Dave chuckled. “Now that’s something you don’t hear every day.” He scooped up the rest of his oatmeal, carried the bowl to the sink, and ran water into it. Then he was gone, after kissing Rhonda and giving Derric a one-armed hug. Then Derric and his mom were alone together.

And still she didn’t press him. It was only when he’d finished his own breakfast of cereal, orange juice, and toast that she turned from the counter where she’d been writing and said to him, “Seems like you discovered something about yourself last night.”

“I think maybe I did.”

“That’s not necessarily a bad thing, you know.”

“It doesn’t feel good.”

“Got you,” she said. “But that’s the thing about growing. Going through what you have to go through to grow . . . It pretty much doesn’t feel good while you’re going through it.”

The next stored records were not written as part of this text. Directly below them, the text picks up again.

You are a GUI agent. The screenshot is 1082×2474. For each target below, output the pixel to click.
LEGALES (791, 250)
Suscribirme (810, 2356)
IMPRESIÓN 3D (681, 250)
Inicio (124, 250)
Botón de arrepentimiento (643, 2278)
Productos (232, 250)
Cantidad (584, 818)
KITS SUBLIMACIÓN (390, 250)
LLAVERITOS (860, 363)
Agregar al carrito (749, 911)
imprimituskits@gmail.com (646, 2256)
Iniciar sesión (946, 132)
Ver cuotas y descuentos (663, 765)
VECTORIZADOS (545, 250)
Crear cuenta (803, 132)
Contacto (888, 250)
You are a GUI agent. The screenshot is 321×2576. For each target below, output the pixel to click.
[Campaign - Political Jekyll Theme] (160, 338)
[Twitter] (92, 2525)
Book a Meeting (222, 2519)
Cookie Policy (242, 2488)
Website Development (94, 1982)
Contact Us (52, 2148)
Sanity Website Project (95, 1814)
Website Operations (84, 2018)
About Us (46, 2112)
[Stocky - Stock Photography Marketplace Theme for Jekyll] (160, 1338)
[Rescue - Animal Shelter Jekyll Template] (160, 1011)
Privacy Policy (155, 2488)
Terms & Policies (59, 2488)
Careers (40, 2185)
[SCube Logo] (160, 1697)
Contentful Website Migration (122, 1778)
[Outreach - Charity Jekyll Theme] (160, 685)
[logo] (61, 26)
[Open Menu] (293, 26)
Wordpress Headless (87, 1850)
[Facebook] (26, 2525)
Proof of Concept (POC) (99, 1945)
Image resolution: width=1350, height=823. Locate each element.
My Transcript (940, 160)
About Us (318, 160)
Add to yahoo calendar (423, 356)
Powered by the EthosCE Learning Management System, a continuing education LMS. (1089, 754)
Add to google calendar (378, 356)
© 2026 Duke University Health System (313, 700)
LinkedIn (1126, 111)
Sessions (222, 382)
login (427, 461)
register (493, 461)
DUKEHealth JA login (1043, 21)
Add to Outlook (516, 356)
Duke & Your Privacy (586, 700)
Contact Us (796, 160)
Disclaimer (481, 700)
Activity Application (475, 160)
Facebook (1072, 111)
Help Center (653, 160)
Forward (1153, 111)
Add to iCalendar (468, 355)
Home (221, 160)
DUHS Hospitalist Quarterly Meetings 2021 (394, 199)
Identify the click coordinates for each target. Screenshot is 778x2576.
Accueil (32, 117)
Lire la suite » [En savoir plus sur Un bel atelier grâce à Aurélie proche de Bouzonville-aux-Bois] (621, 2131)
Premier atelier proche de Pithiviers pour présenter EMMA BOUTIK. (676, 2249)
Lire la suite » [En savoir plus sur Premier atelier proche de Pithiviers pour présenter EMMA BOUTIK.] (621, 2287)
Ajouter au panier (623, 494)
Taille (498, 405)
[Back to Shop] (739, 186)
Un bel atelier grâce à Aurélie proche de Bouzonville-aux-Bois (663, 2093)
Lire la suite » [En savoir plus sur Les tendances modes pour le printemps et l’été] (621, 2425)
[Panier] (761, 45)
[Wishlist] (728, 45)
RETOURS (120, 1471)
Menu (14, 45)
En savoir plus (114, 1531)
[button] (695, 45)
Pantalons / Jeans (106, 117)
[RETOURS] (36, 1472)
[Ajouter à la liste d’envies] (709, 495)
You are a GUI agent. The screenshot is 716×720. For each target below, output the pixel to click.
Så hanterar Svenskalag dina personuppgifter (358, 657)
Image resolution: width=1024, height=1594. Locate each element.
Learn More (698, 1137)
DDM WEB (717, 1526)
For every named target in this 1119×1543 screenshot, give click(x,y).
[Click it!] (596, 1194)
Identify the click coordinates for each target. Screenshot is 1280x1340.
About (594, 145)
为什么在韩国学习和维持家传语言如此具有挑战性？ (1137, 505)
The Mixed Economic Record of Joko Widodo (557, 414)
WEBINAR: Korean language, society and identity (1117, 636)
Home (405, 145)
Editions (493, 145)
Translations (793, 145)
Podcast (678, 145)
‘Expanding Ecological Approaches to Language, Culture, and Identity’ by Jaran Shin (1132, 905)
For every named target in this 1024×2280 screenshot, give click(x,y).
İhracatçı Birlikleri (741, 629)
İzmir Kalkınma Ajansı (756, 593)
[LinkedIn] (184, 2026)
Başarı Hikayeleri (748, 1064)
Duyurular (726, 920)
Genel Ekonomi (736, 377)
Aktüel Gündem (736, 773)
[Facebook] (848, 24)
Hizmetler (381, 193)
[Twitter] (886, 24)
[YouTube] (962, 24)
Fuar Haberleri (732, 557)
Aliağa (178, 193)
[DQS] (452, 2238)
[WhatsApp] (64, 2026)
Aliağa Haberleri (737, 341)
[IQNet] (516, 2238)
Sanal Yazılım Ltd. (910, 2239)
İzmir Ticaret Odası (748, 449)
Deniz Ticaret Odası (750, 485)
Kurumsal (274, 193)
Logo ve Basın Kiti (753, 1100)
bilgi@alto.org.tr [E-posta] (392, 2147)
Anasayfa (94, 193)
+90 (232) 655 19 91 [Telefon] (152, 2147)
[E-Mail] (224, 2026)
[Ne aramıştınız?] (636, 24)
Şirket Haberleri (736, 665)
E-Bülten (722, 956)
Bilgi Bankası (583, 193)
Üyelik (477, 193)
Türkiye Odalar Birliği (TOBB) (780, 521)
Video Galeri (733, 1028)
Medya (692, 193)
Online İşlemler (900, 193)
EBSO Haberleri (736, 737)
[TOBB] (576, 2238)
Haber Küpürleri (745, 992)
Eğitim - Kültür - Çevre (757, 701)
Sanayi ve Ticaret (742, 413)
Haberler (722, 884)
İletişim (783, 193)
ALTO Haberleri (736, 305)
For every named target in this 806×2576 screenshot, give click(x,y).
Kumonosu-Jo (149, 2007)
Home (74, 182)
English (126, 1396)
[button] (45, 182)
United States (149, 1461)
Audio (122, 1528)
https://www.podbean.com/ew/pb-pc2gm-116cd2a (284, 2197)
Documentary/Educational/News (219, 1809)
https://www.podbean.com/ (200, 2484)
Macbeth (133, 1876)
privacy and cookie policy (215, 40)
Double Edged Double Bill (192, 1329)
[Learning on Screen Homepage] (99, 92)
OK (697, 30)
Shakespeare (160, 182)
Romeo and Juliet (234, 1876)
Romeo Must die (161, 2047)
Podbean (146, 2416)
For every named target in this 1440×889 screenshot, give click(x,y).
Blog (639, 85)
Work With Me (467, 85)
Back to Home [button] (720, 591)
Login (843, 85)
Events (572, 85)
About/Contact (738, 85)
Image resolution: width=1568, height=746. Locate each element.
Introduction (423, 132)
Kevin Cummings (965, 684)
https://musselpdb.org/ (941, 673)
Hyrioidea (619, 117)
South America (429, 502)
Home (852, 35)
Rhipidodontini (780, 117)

“This isn’t the you’re-growing-up-now lecture, is it?” he asked her.

“What d’you mean?”

“You know. ‘My little boy is growing up.’”

She smiled although she looked a little sad. She said, “Honestly? I didn’t even think of it like that. I was thinking more of inner growing, if you know what I mean. Heart growing. Soul growing. Whatever you want to call it. That’s the tough stuff. But you’ll get through it.”

“Problem is, I don’t even know what ‘it’ is.”

“Yeah. That’s part of the growing,” she told him.

• • •

HE THOUGHT IT
was strange. After her endless lectures about taking precautions and STDs and unwanted pregnancies and all the ways in which two kids could mess up their lives while they were still only adolescents, it came down to her knowing that he was trying to deal with consequences. He was trying to understand them first. Then maybe he could move on to doing something about how he felt about them.

It was completely backward, though. It seemed to him that of the two of them, Courtney should’ve been the one to feel tugged by conscience, tugged by desire, at war with herself without knowing why. She, after all, was the person who’d been pledging chastity. But she didn’t seem to feel anything but happiness and
I luv U U U!
became her regular message, sent once an hour by text or mouthed in the hallway between classes at school.

He didn’t understand her but that wasn’t so much a problem as was the fact that he didn’t understand himself. He needed to work this out, though. He needed the time to attend to . . . whatever the heck it was inside him that was eating at him.

So three of her
I luv U U U
messages he didn’t answer one day. He wasn’t surprised, then, to find her waiting for him after jazz band rehearsal.

She was sitting on the floor in the corridor, slim legs stretched out in front of her, her back to the wall, a textbook open on her lap. She got to her feet when he came out of the band room. She looked the same as always, good.

She said, “Don’t have your cell phone today? I texted you a bunch of times,” and she sounded a little nervous.

He said, “No. I got them. The messages. Sorry. I just figured . . .” He shrugged. “Hey, you know how I feel.”

The other band members were leaving the room and some of them glanced over and some said hi to Courtney. A couple of the guys laughed at something. Someone said, “Oh yeah. Big-time,” and Courtney looked from them to him, her eyes darkening to violet as she made an interpretation of this that she shouldn’t have made at all.